- Exercise directions -
Your copy starts at the line containing "Where should I" and ends at the last line below. Copy exactly, without pictures.

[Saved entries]
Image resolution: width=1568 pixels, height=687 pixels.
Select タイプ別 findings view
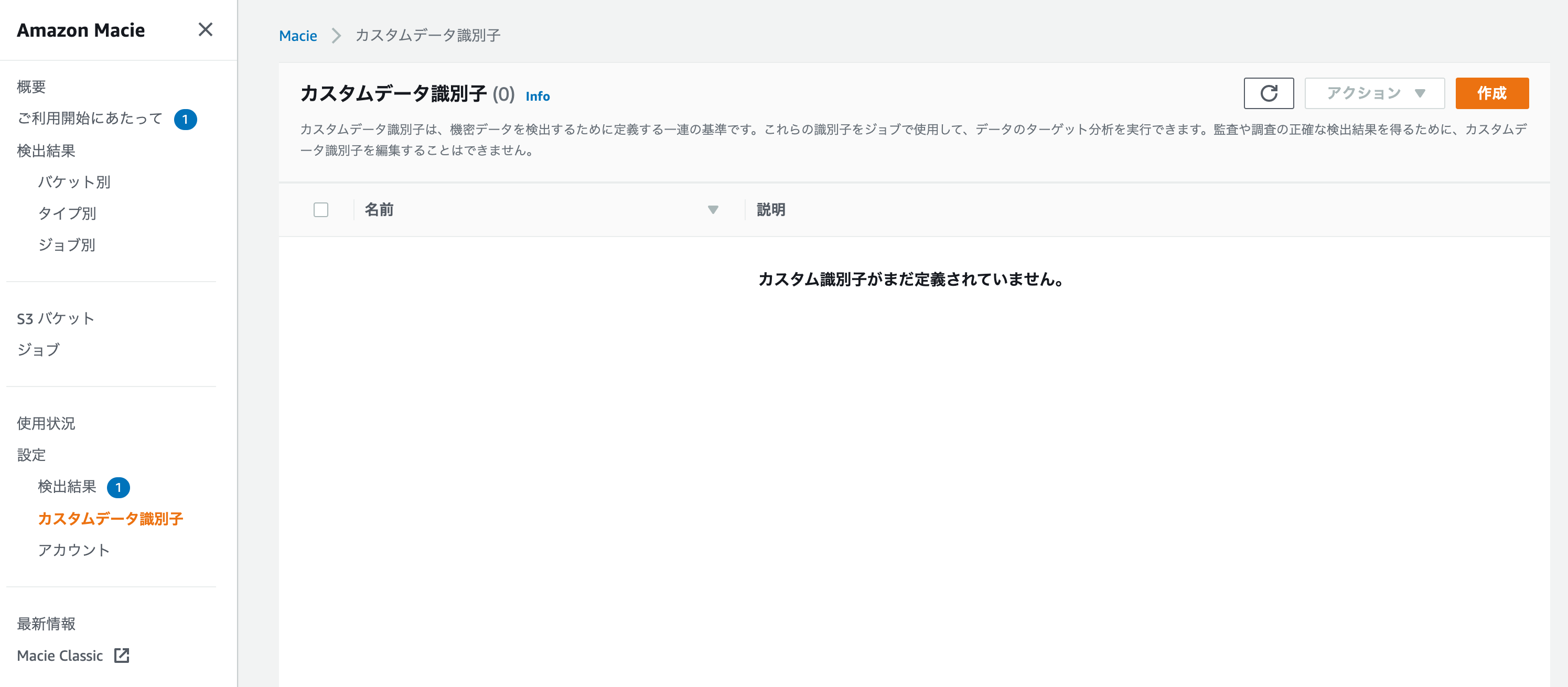click(x=67, y=213)
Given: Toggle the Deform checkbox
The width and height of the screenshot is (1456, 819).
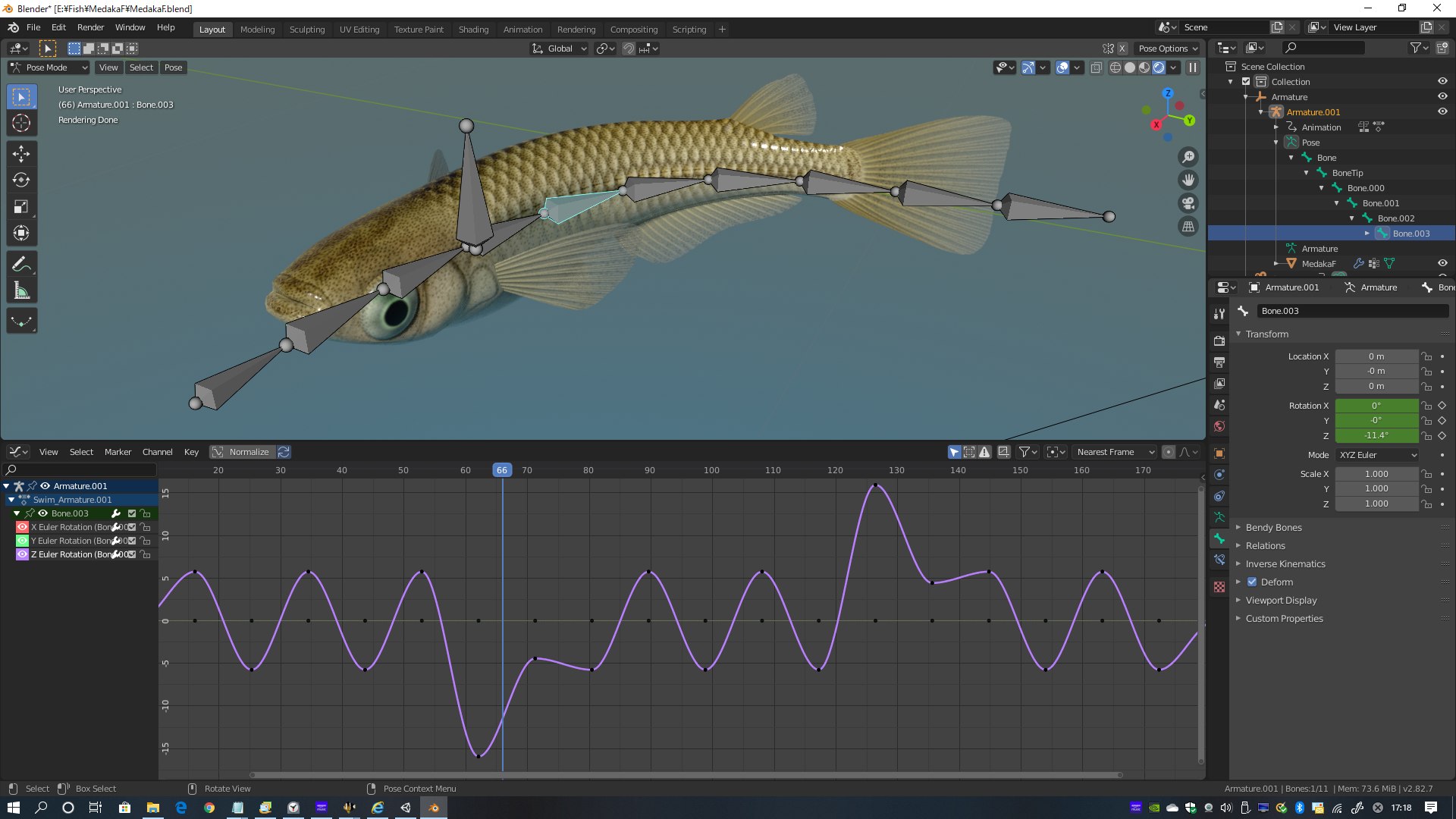Looking at the screenshot, I should (x=1252, y=582).
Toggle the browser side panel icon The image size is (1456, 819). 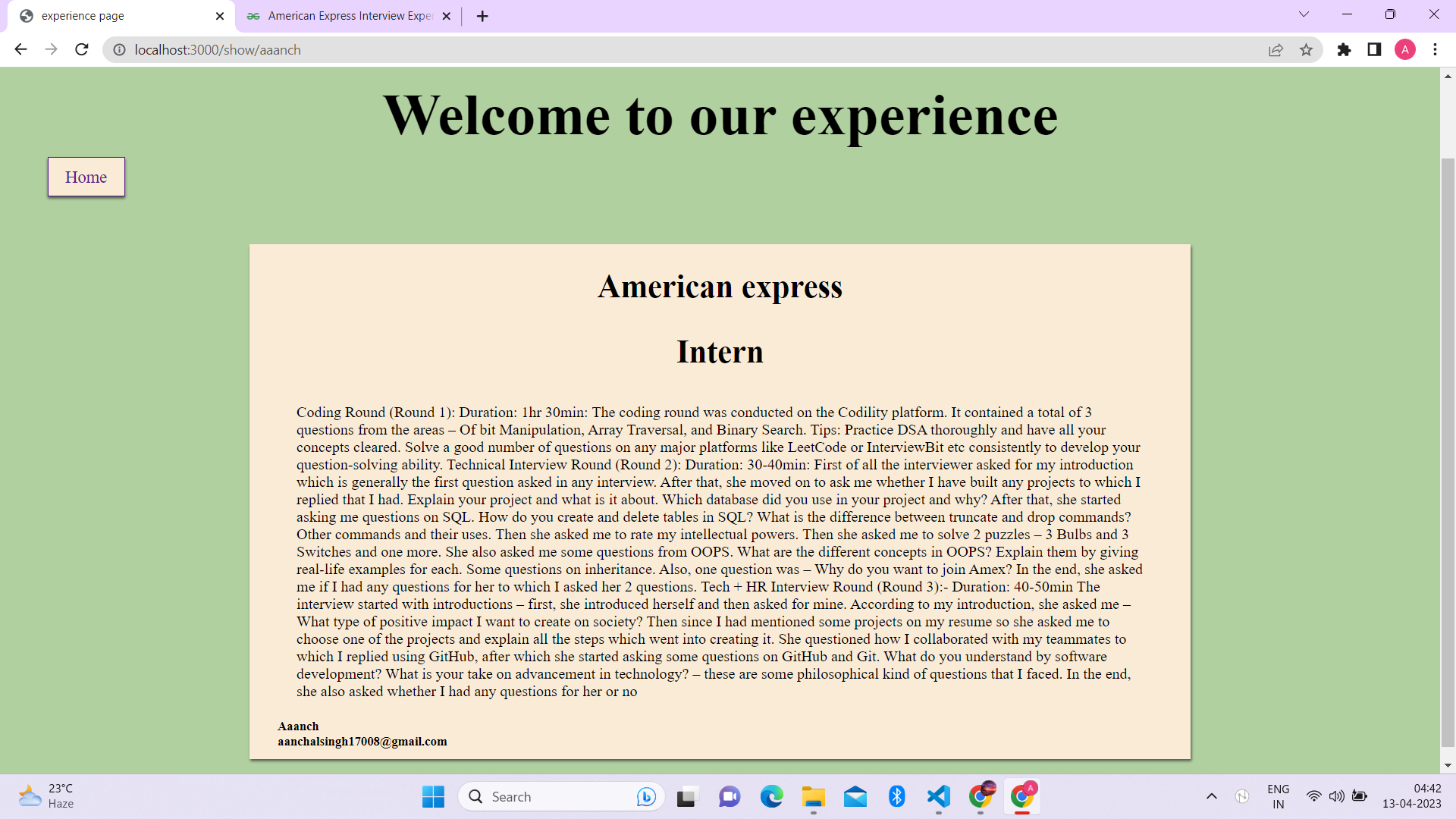(1374, 50)
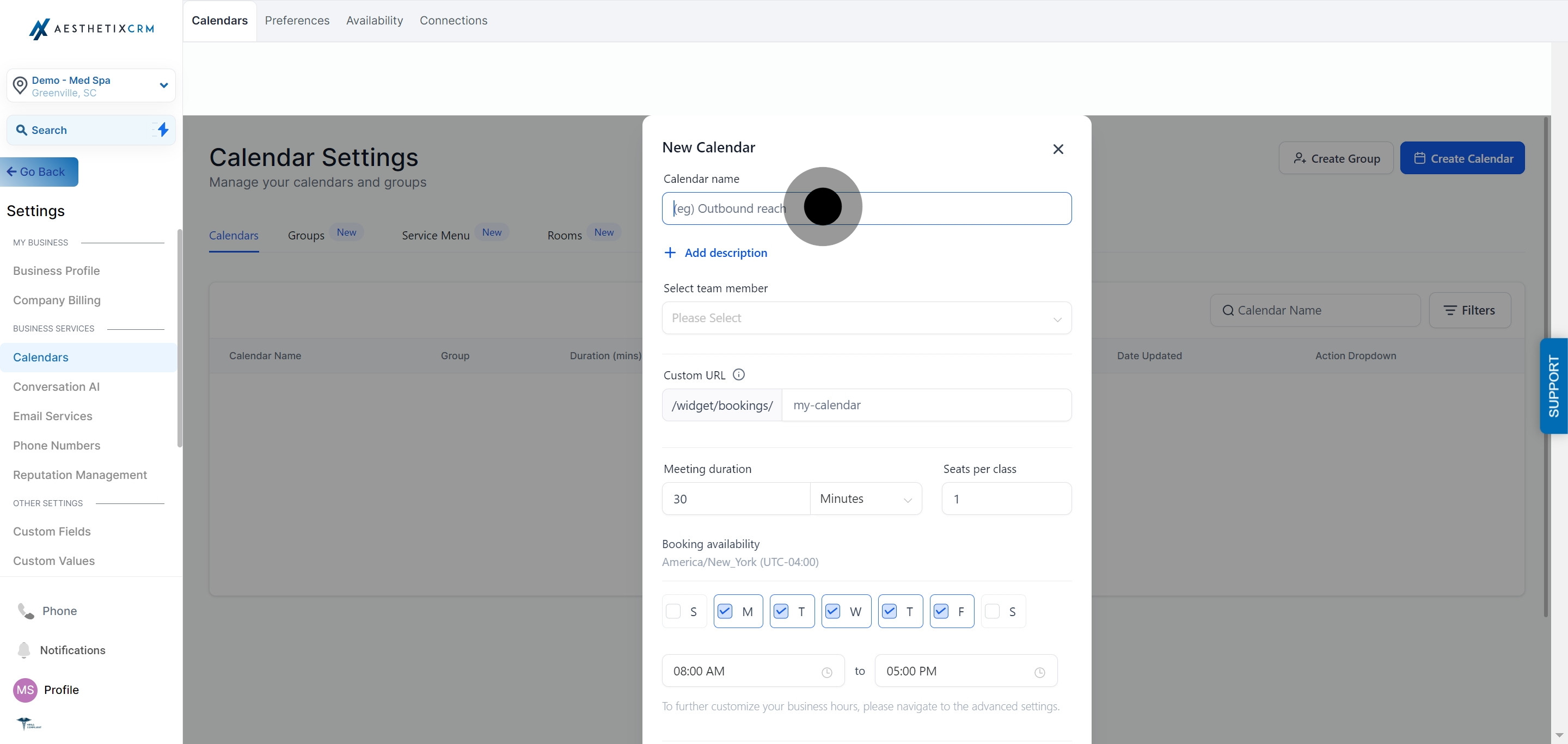Click the Phone handset icon
This screenshot has width=1568, height=744.
26,611
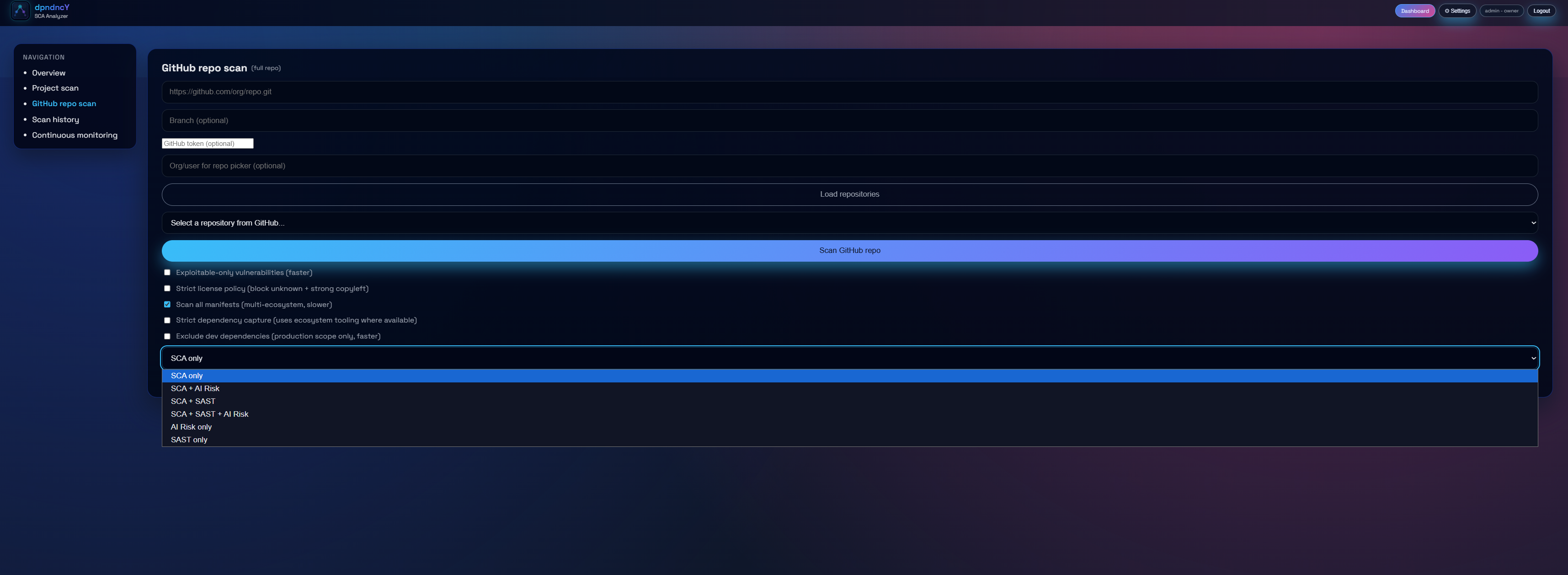Click Load repositories button
Viewport: 1568px width, 575px height.
[850, 193]
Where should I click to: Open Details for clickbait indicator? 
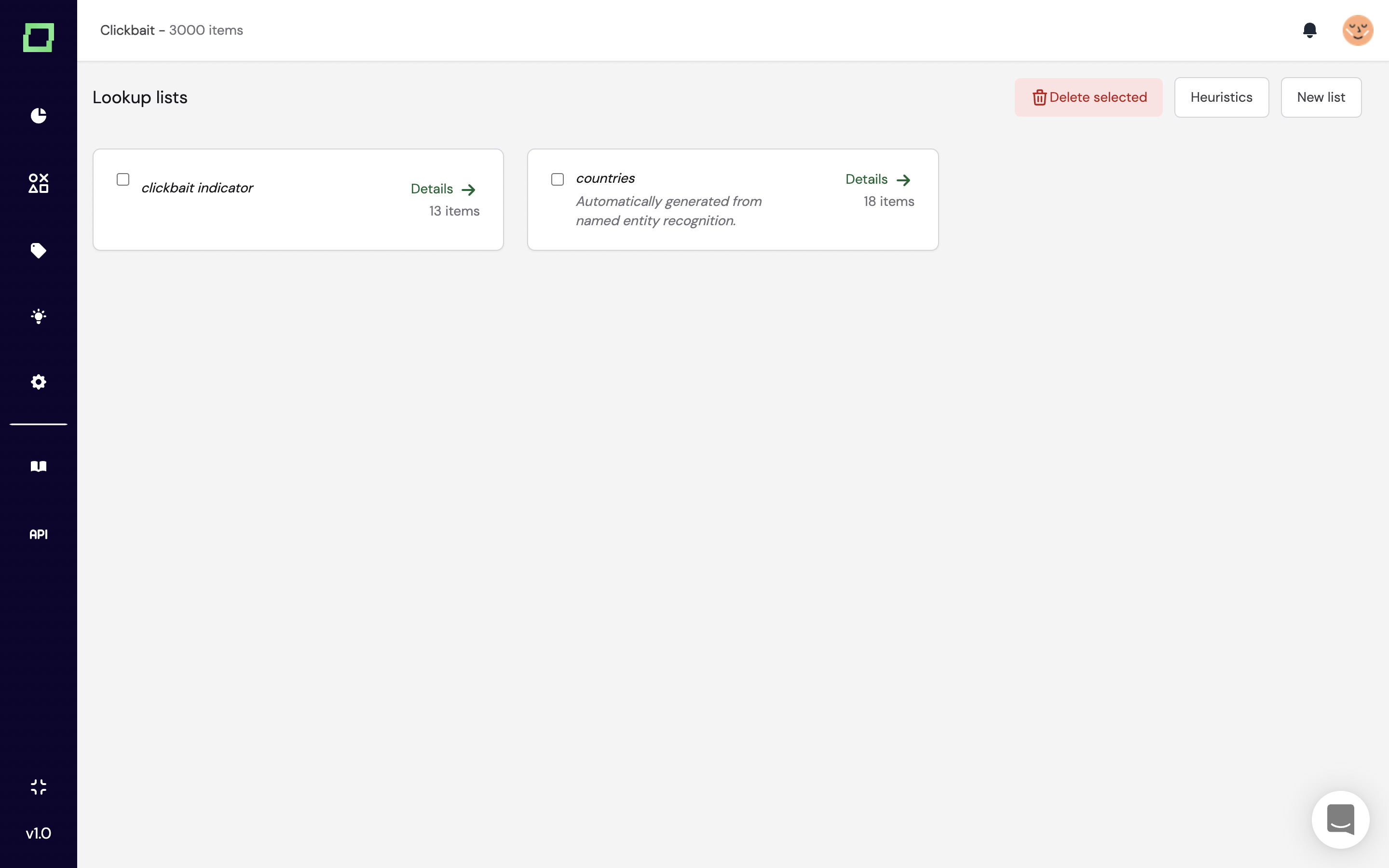443,189
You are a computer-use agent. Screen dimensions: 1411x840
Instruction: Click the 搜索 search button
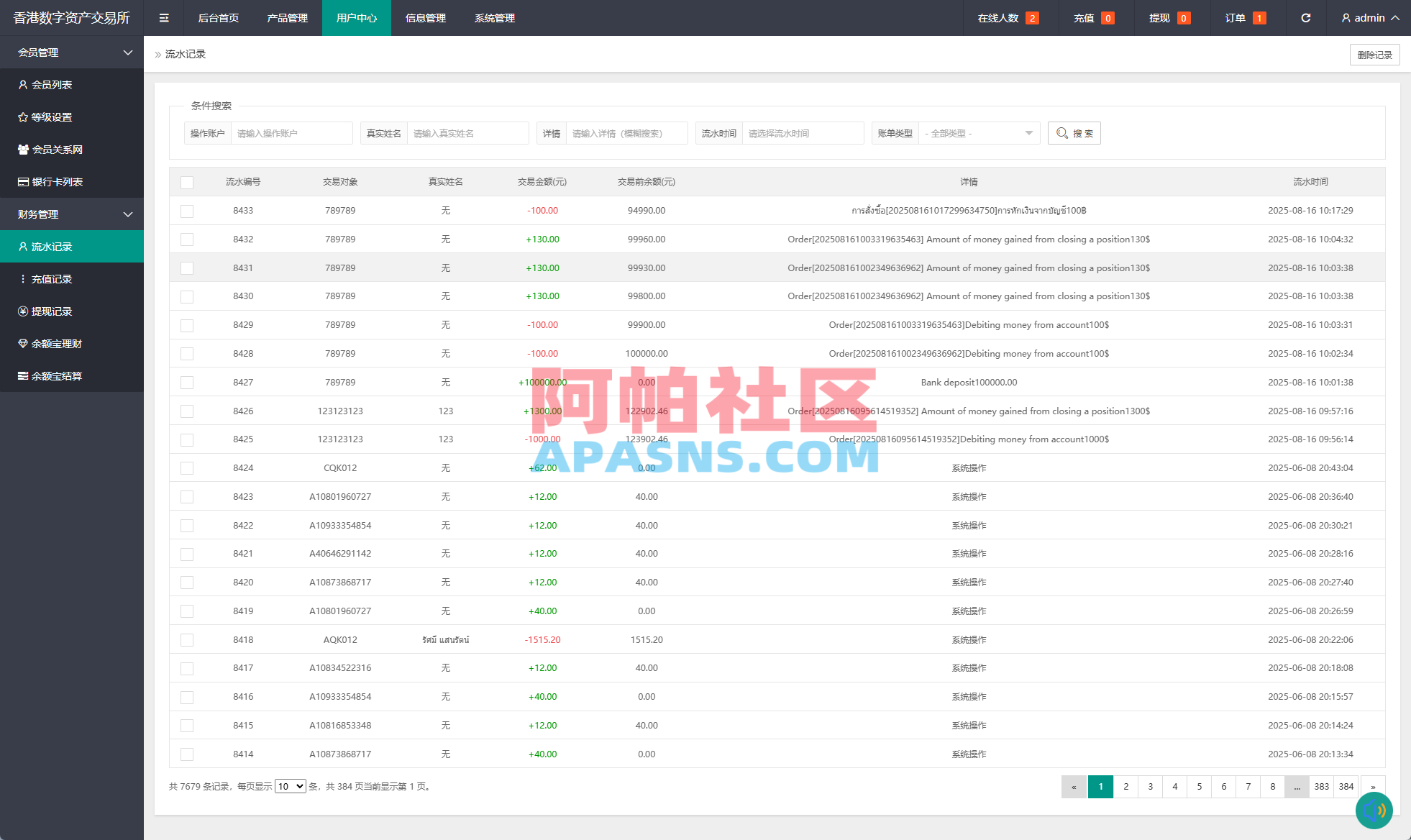[1074, 133]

- Response area -
Where should I click to: Open Details for clickbait indicator? 
443,189
You are a computer-use agent. Screen dimensions: 1411x840
Instruction: Click the 搜索 search button
[1074, 133]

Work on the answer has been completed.